Leaving the pictures aside, transcribe only and exactly the lines from the one with "Where should I" through the end of the entries, both included.

◆ Collected data entries
++++++++++
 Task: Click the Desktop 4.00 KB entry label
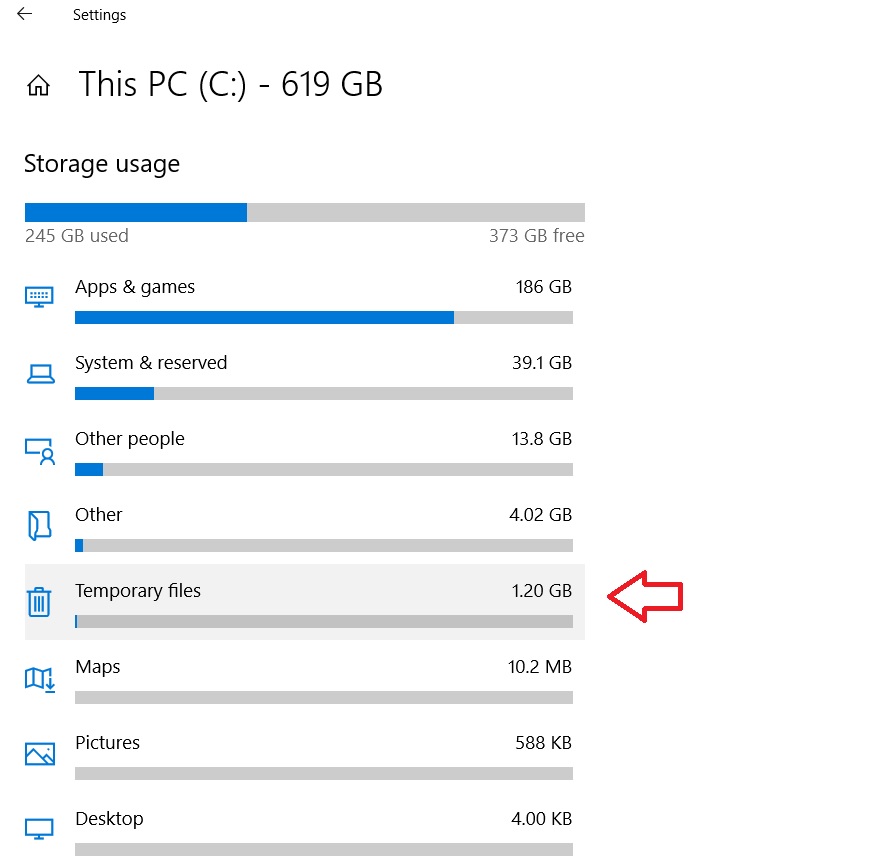point(109,819)
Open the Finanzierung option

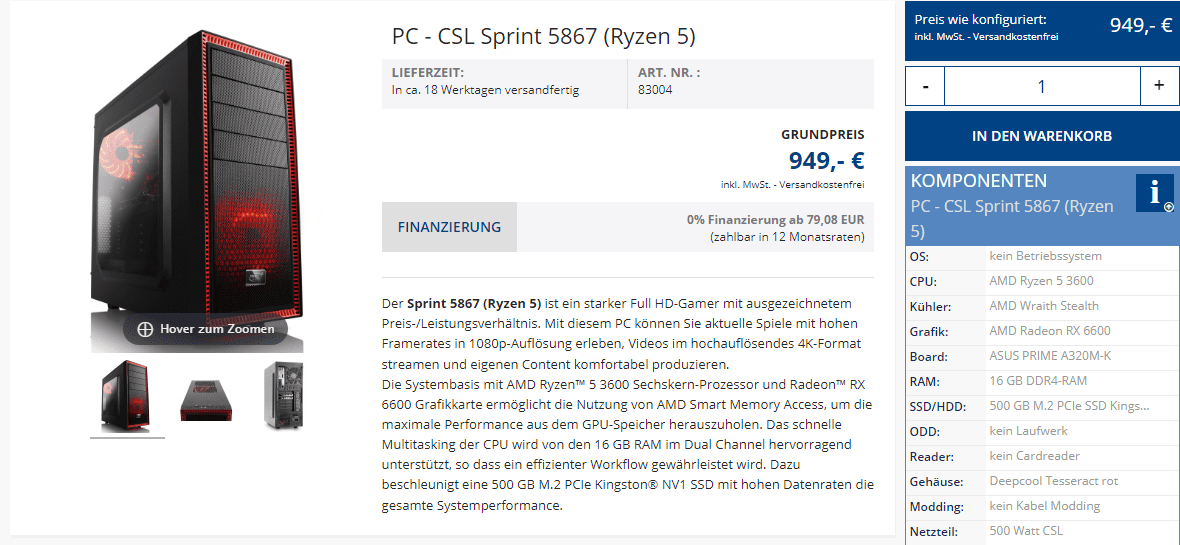click(449, 227)
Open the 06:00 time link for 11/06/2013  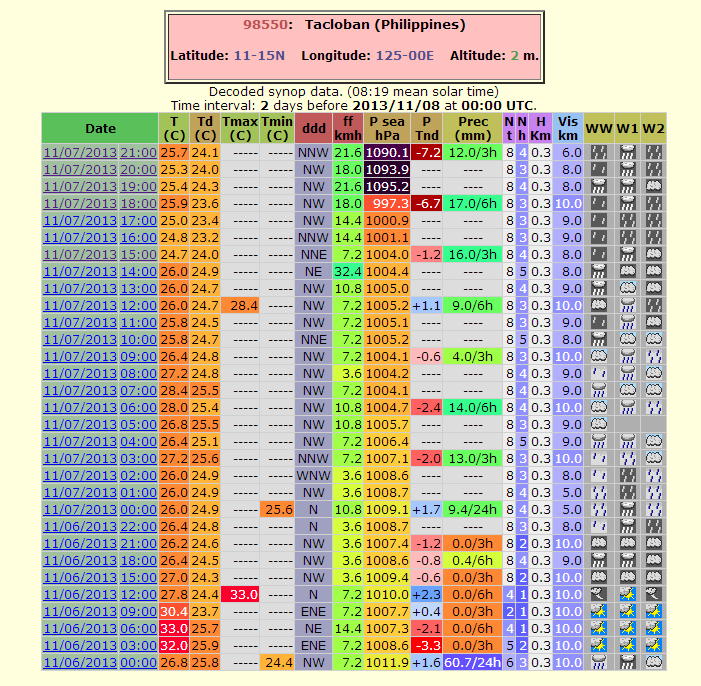[138, 628]
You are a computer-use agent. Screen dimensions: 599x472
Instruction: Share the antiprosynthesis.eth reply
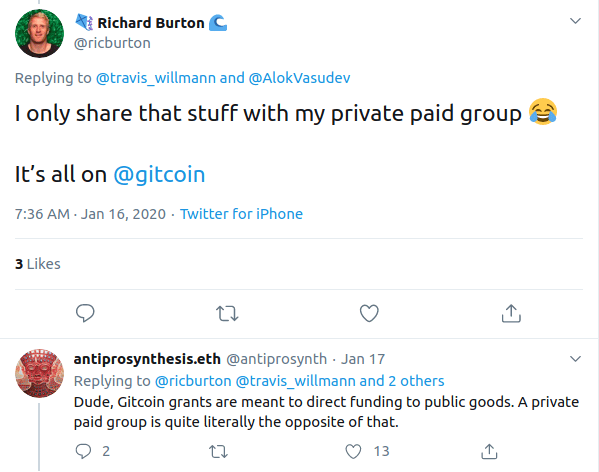point(489,451)
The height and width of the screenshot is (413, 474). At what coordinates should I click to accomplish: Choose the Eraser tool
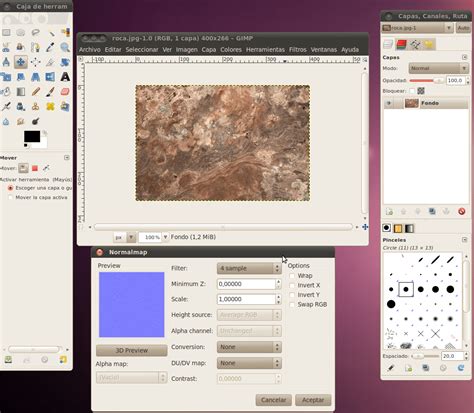tap(65, 91)
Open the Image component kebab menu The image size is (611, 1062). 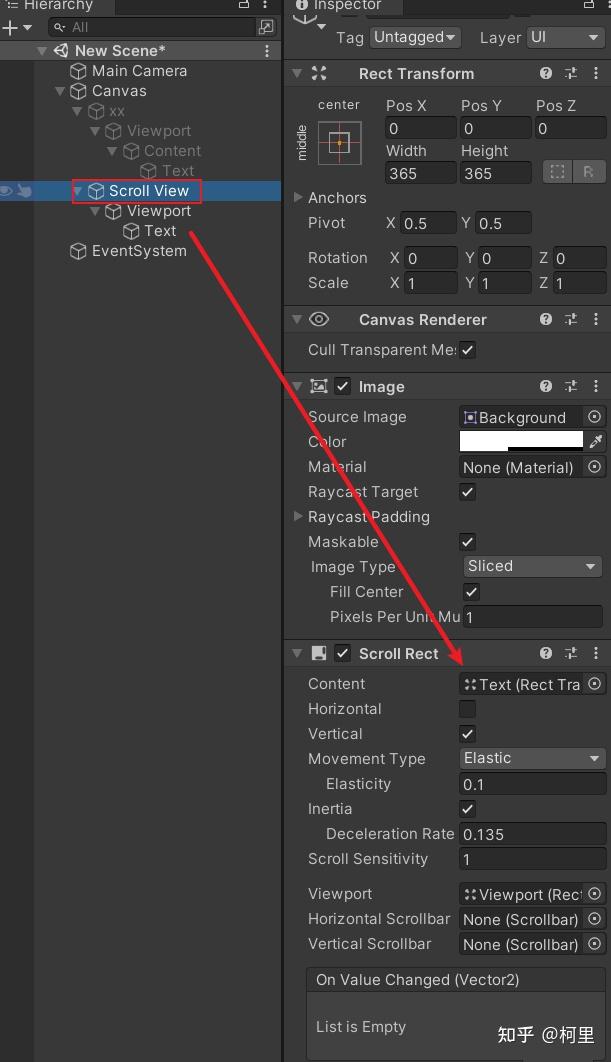coord(596,386)
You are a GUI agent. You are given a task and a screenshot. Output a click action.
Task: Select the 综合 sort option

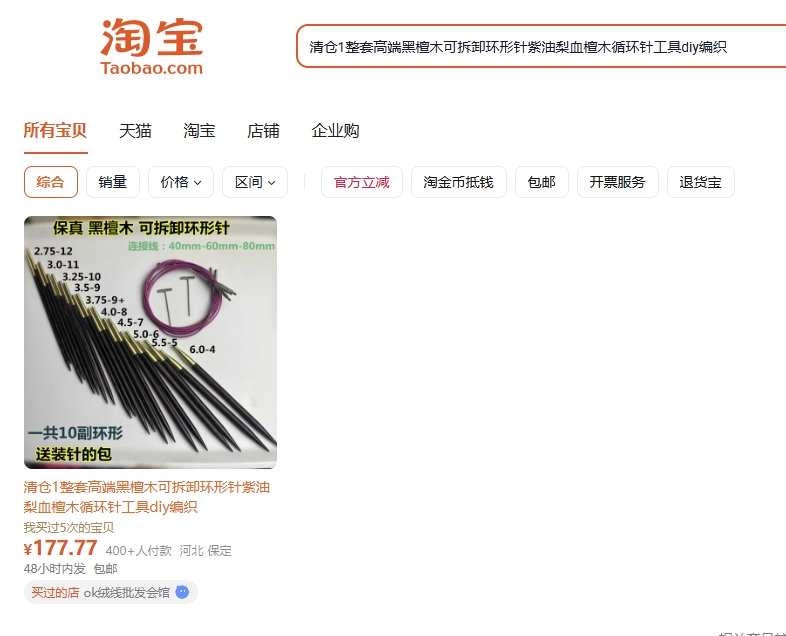click(x=51, y=182)
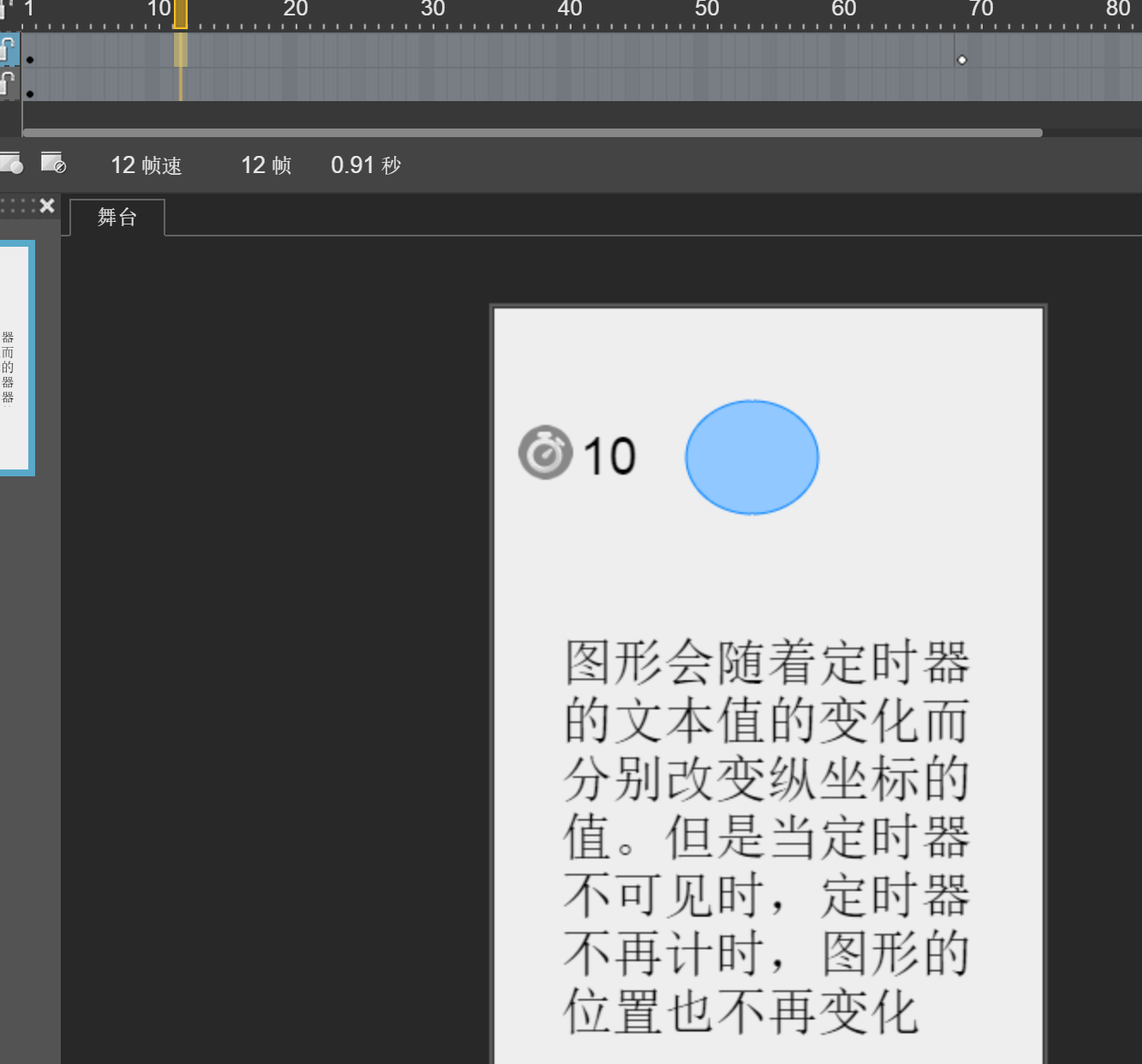Viewport: 1142px width, 1064px height.
Task: Click the Chinese description text block
Action: [766, 836]
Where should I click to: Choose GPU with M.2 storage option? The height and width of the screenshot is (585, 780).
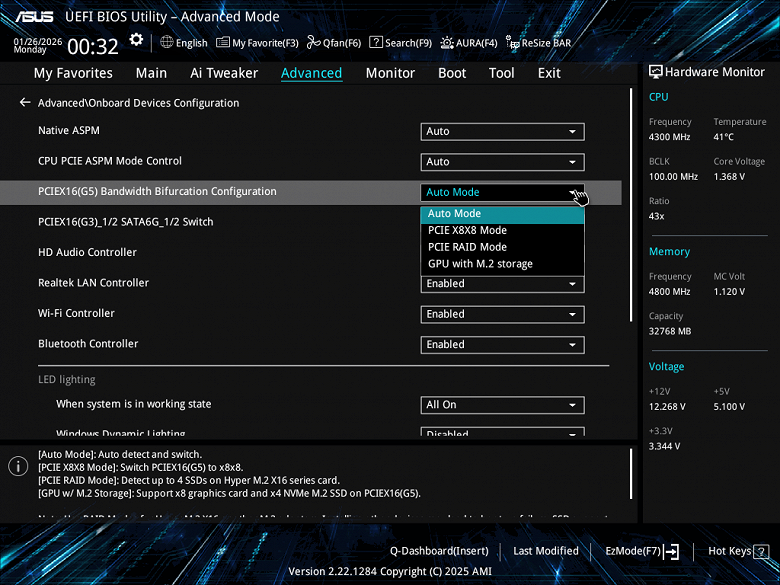480,264
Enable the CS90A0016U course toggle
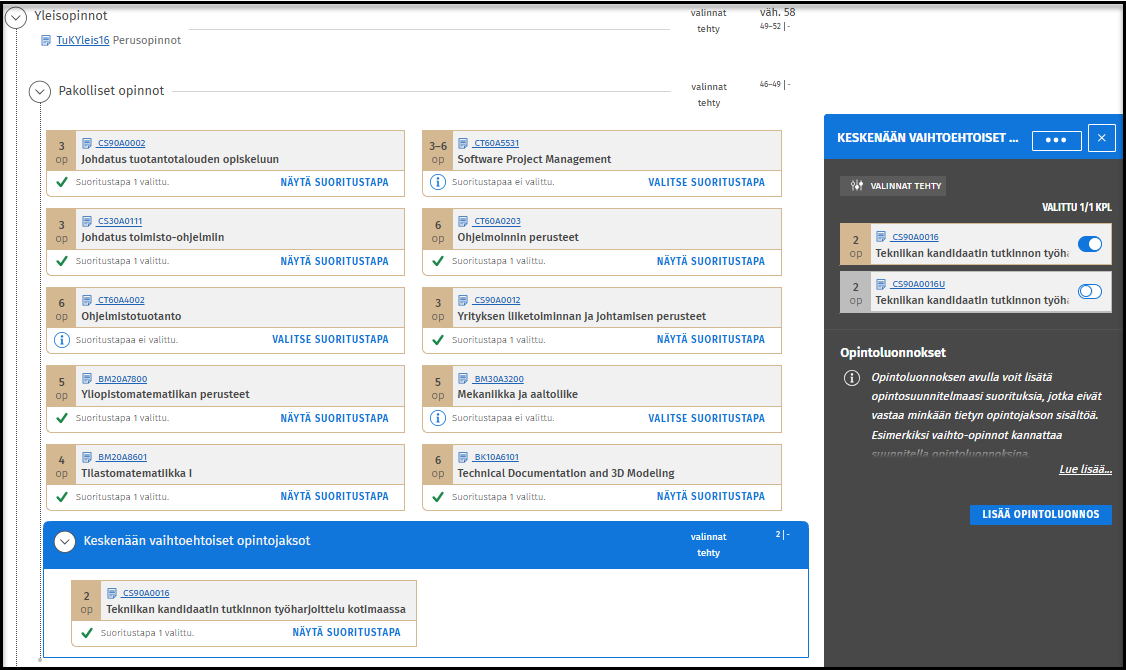This screenshot has height=670, width=1126. (1089, 291)
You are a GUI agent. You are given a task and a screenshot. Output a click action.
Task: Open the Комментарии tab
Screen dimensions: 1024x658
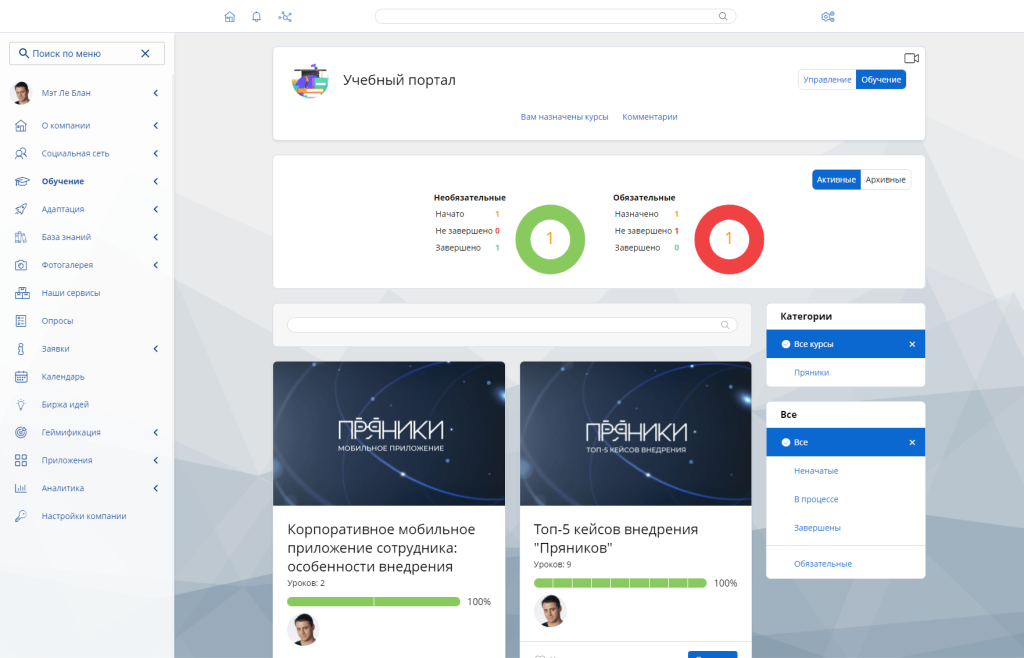[x=649, y=117]
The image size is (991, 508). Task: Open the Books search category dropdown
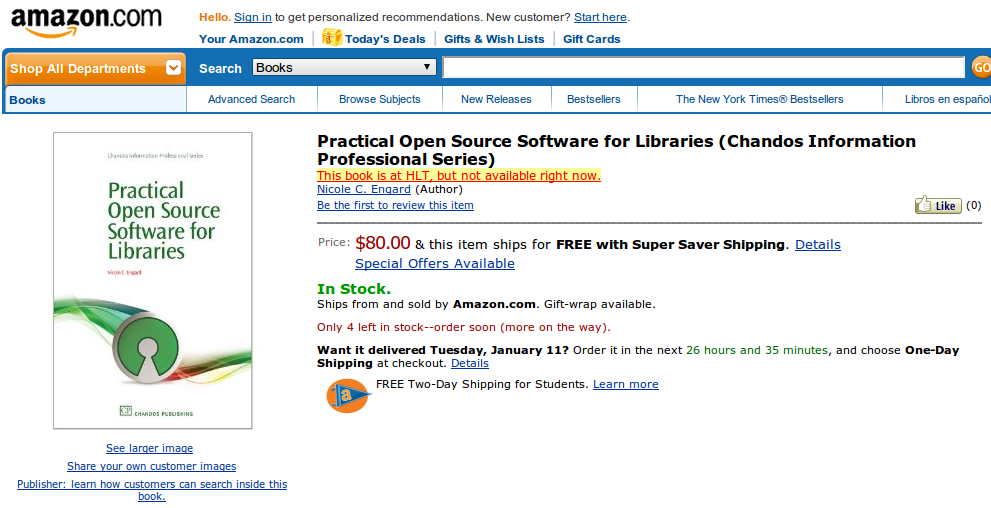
++++++++++
◆ Result of the task
Where should I click to: Choose GPU with M.2 storage option? The height and width of the screenshot is (585, 780).
480,264
Enable the CS90A0016U course toggle
This screenshot has height=670, width=1126. (1089, 291)
You are a GUI agent. You are given a task and a screenshot. Output a click action.
Task: Open the Комментарии tab
Screen dimensions: 1024x658
[x=649, y=117]
The image size is (991, 508). Task: Open the Books search category dropdown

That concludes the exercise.